FPL Releases Fast 1.1; Opra is Early Adopter

From A-Team Group’s Market Data Insight, January 2007: FIX Protocol Ltd (FPL) has released version 1.1 of its FIX Adapted for Streaming (Fast) Protocol data compaction methodology.

FPL calls the release of version 1.1 “yet another significant milestone” in the development Fast. According to Kevin Houstoun, consultant to HSBC, co-chair of the FPL Global Technical Committee, the new version upgrades in two main ways from version 1.0.

First, it provides includes an explicit template definition specification, where previously counterparties were left to their own devices to choose between templates for certain data fields. This, Houston says, raises the level of standardization in the protocol.

Second, it introduces a broad range of functionality that rounds out the specification, again raising the level of standardization. These elements of functionality have been identified by almost a year of deployment in the field, where users have requested adjustments and additional capabilities in order to get full use from the protocol in building market data applications.

The adoption by Opra of the new spec is perhaps a greater milestone than the release of version 1.1. Houston says getting Opra on board represents a significant endorsement. “It takes global adoption of the Fast protocol one step closer to being a fait accompli,” he says. For its part, Opra plans to use Fast to replace its existing AutoLink system. The organization reckons it will take around six months to deploy and test the new Fast-based platform.

The Fast protocol leverages implicit tagging, field encoding and binary representation of data, thereby optimizing communication in the electronic exchange of financial data. Fast has been designed to process large quantities of data that share similarities in content and structure.

The Fast protocol’s ongoing development has been helped along by extensive testing supported by the protocol’s sponsors, which include Archipelago (now part of the New York Stock Exchange), the Chicago Mercantile Exchange, the International Securities Exchange, the London Stock Exchange, the Singapore Stock Exchange and Microsoft.

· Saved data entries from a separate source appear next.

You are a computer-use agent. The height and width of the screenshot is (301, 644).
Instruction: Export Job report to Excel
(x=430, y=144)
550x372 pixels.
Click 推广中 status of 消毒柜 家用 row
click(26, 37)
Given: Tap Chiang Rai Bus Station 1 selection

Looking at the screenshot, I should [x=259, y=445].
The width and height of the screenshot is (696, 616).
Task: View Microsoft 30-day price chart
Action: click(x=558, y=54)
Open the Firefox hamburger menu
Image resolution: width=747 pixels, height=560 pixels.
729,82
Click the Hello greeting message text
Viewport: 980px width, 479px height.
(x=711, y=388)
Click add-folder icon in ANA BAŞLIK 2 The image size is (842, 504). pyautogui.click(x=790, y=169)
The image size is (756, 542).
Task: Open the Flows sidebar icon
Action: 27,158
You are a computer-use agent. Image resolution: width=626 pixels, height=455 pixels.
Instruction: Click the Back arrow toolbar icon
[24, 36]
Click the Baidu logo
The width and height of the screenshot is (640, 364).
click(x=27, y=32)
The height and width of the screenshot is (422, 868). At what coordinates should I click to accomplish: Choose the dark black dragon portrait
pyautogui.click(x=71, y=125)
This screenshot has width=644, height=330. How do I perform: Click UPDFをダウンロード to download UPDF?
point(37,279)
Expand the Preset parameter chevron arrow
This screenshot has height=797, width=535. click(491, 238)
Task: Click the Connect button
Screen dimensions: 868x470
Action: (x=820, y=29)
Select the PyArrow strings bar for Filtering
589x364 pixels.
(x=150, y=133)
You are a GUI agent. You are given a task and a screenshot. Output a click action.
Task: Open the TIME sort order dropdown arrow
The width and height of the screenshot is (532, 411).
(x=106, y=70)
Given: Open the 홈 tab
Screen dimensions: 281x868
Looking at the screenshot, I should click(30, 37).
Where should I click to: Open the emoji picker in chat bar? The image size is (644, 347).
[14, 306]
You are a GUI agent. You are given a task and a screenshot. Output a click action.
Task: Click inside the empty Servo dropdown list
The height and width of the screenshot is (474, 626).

These proof-of-concept tests, FPL says, demonstrated that the Fast Protocol is capable of radically reducing message size and bandwidth utilization by compressing FIX data feeds by up to 90% without negatively impacting latency. This, FPL says, makes it applicable in many instances within the market data area, as well as in other areas “demanding high compression and low latency communication such as high frequency trading, direct market access and exchange interfaces.”